### DIRECTIONS FOR THIS TASK
Once the pictures are removed, restate the data below word for word.
----- INPUT MATERIAL -----
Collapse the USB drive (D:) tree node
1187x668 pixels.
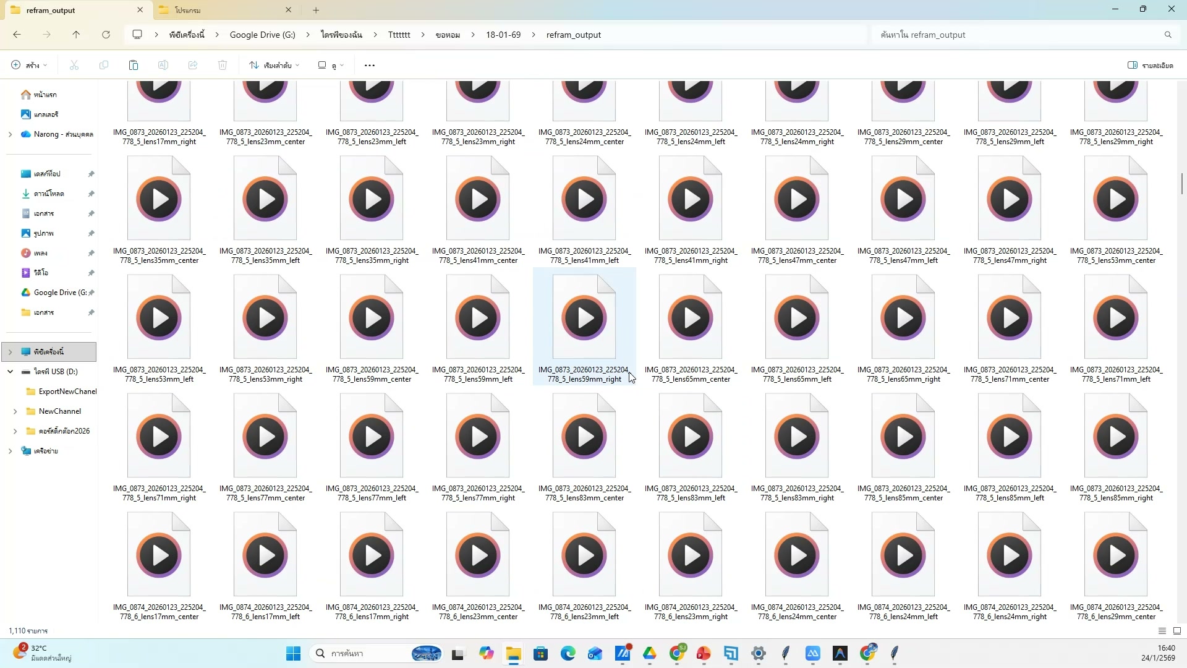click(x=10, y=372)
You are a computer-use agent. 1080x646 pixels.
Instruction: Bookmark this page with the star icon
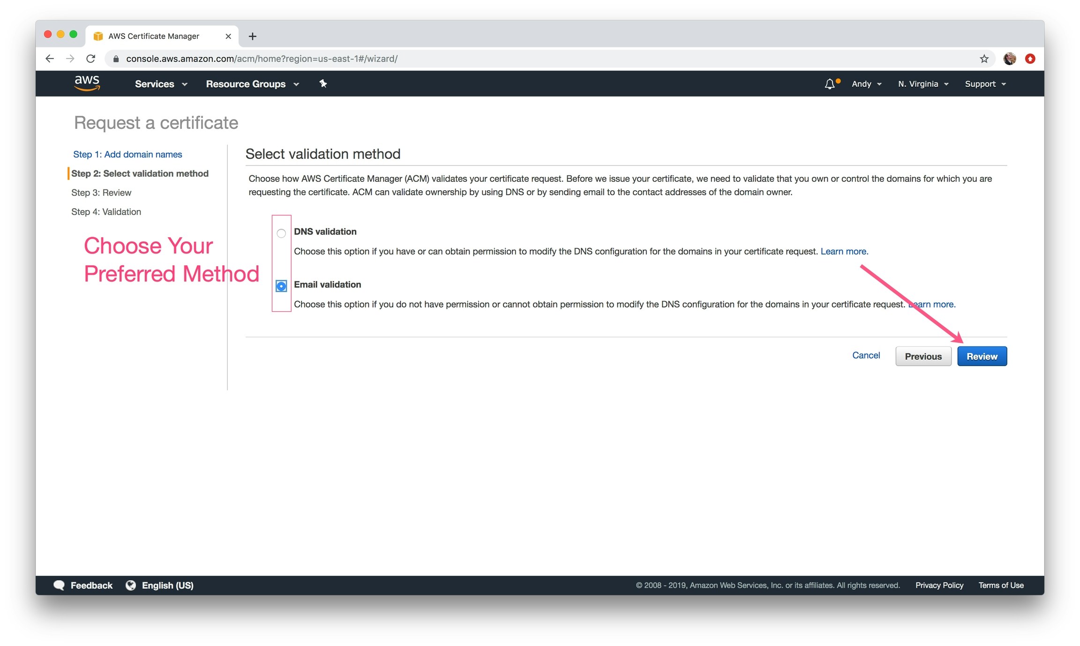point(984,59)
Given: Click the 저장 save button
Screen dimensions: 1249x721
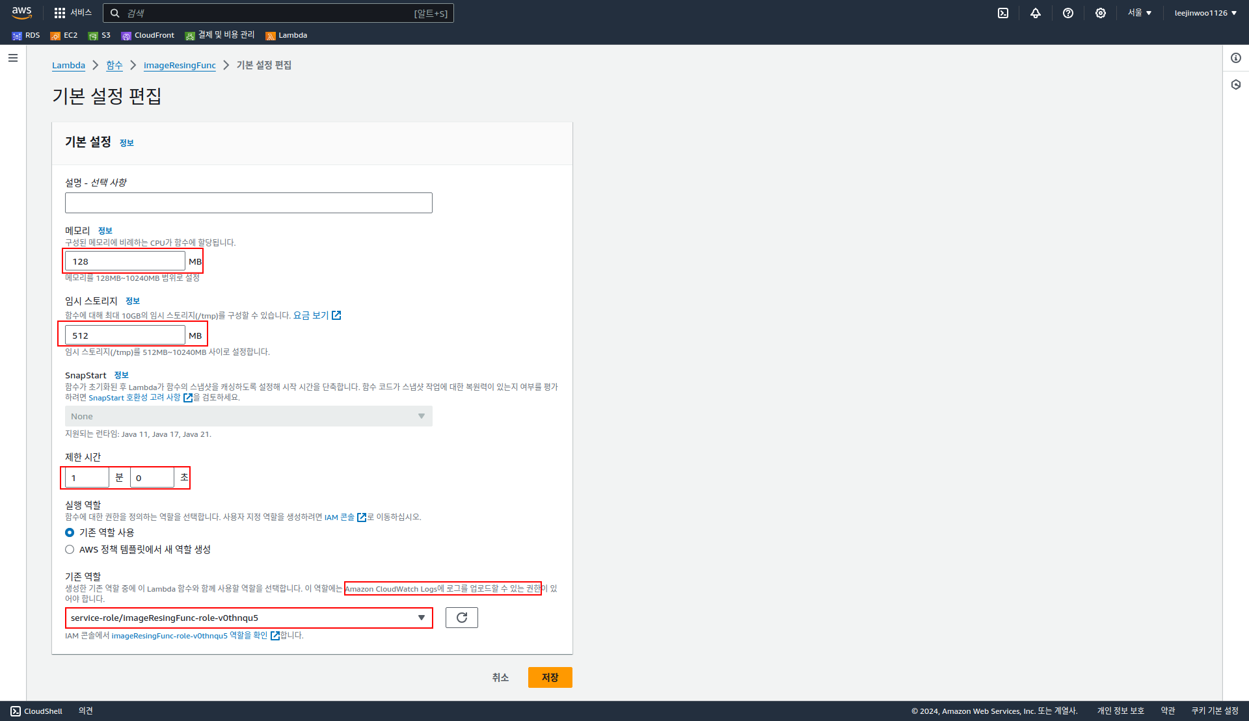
-----
### REPLY
Collapse the USB drive (D:) tree node
1187x668 pixels.
click(x=10, y=372)
You are a computer-use agent. 1080x646 pixels.
Instruction: Bookmark this page with the star icon
point(984,59)
Given: Click the 저장 save button
Screen dimensions: 1249x721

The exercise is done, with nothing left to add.